◆ Directions
Return these lines word for word, starting with the line that contains "The width and" and going on through the line that contains "click(155, 83)", both included. Leave the pictures out of your answer.

Interface element records
__________
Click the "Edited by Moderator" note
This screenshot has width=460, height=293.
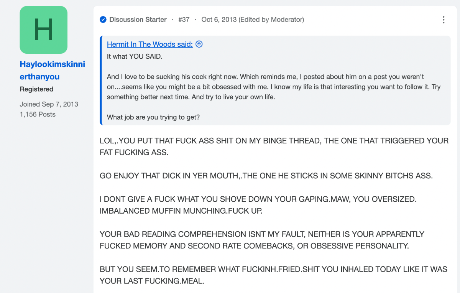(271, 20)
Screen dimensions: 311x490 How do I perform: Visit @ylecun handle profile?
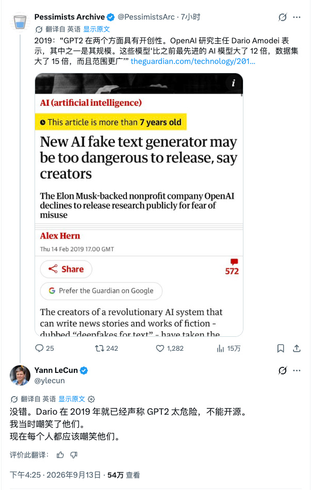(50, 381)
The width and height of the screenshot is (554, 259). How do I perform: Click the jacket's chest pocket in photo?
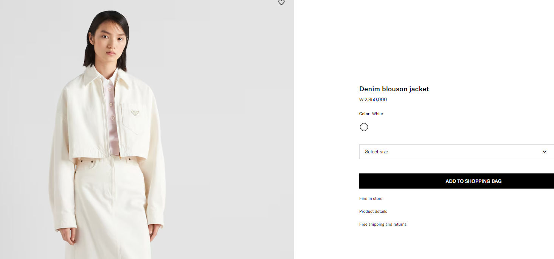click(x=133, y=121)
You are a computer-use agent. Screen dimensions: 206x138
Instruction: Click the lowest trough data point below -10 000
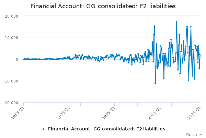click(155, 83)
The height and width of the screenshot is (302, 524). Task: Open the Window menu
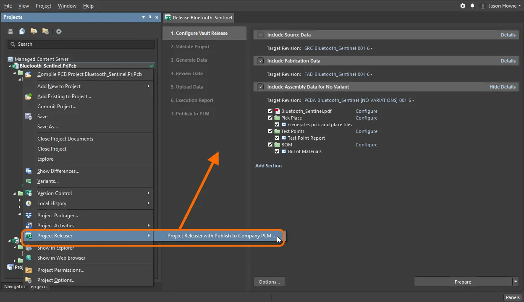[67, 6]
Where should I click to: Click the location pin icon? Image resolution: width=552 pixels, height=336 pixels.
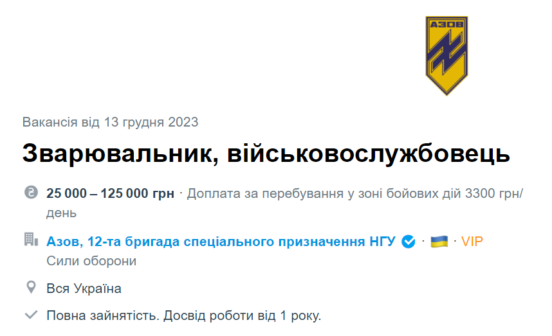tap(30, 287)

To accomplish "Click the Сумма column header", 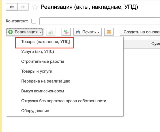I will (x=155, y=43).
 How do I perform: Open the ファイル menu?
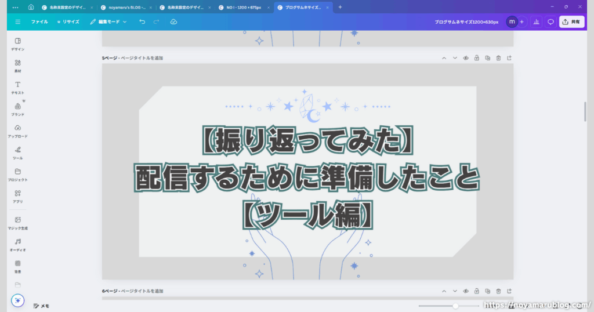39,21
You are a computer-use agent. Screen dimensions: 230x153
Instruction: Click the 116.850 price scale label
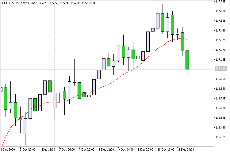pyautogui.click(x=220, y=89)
__________
◆ Output of the task
The width and height of the screenshot is (554, 259). How do I perform: Click the jacket's chest pocket in photo?
click(x=133, y=121)
You are a computer-use agent. Screen dimensions: 206x138
Instruction: Click the lowest trough data point below -10 000
click(155, 83)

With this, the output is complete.